Proposals to limit patient responsibility for high-cost drugs have grown, with nearly all states considering such proposals this session. To date, 40 states have passed oral parity laws. Seven states—including Delaware, Louisiana, Maine, Maryland, Montana, New York, and Vermont—now cap patient copays per monthly prescriptions, or in some cases, annually. Legislation limiting placement of drugs on the specialty tier was considered this year in several states. In addition, legislation was passed last year in New York prohibiting, and in Alaska limiting, the use of tiered formularies for specialty drugs.
States also continue to respond to insurer step-therapy requirements, creating mechanisms for patients to access needed therapies in a timely manner. At least 7 states considered proposals that would permit providers to override steps based on individual patient health needs—Connecticut passed such a law last year. Protecting patients from drug cost burdens and ensuring patient access to drugs are clearly growing and winning arguments that are placed before state legislatures.
But what of the argument that containing out-of-pocket costs simply shifts the financial burden of high-cost drugs to insurers? This year, California, Oregon, Pennsylvania, North Carolina, Massachusetts, and New York have addressed this issue of high-cost drugs, introducing legislation that would require drug manufacturers to provide data about drug development, production, and distribution for drugs that cost more than a specified amount of money.
Although no such bills are likely to pass in 2015, we certainly expect to see this issue spread to other states next year. This policy approach raises questions about whether the required drug information is readily available from drug manufacturers that fund the development of many of these high-cost drugs, some of which never make it to market. And more important, is the cost to drug makers the right metric for evaluating treatment regimens?
Bringing Value into the Equation
As state policymakers are grappling with containing costs for patients, the US healthcare system is transitioning to reimbursement based on value and quality. This past April, the Medicare Access and CHIP Reauthorization Act of 2015 was enacted, bringing a transition to Medicare payment systems that emphasize value over volume. Private payers have also been exploring reimbursement agreements that are tied to quality and performance metrics for quite some time. However, in an environment of rising drug costs, how do we define the value of innovative, potentially high-cost treatments?

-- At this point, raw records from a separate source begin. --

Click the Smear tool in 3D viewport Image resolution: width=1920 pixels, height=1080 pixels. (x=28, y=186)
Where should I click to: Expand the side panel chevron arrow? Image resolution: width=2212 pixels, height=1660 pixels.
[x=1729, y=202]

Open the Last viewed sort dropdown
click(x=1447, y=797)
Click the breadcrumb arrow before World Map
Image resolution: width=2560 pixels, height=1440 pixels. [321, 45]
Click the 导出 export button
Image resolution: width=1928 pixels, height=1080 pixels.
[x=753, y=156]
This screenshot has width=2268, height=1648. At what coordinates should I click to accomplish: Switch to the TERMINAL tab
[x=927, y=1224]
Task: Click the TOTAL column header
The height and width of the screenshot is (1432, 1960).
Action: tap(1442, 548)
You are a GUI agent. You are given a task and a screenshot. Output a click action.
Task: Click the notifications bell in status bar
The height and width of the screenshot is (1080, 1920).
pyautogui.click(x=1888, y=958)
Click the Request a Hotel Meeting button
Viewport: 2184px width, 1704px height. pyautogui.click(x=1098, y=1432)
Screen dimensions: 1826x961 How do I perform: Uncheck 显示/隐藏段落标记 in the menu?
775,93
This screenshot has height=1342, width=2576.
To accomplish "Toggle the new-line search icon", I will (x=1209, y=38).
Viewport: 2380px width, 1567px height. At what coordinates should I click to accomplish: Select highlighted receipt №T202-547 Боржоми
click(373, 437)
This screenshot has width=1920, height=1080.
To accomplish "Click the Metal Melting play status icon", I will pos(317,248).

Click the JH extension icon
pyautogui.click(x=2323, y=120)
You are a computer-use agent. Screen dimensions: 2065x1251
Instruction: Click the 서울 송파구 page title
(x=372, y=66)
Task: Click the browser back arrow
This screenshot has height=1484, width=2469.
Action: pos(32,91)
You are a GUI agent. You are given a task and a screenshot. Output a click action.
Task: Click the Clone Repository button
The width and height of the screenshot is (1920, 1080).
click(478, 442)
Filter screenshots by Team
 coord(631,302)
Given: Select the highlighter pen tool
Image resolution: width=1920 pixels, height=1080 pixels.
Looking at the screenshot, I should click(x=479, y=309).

In June 2015, the American Society of Clinical Oncology (ASCO) published its conceptual framework for assigning value to oncology drugs—based on their clinical benefit, toxicity, and cost—in which a highly beneficial treatment with low toxicity may be assigned a high value, despite a seemingly prohibitive cost. ASCO’s value framework provides a drug benefit score to compare the cost to the patient and the drug acquisition cost.
The cost to the patient may be influenced by any number of state laws limiting out-of-pocket costs; however, the final treatment decision is presumably left for the patient and provider to select. If patients and providers make treatment decisions by considering drug value based on patient costs, how can we realize true drug value in our healthcare system? Can we expect patients and providers to look beyond individual out-of-pocket costs to total healthcare system costs in making treatment decisions?
To achieve value-based drug utilization, must drug acquisition cost govern treatment decision-making? In light of the many state laws that limit patient exposure to drug acquisition costs, how can ASCO’s framework best be implemented? Do these state laws, which shield patients from high out-of-pocket costs, skew patient and provider perspectives of drug value? If so, where do we go from here in state prescription drug cost policy?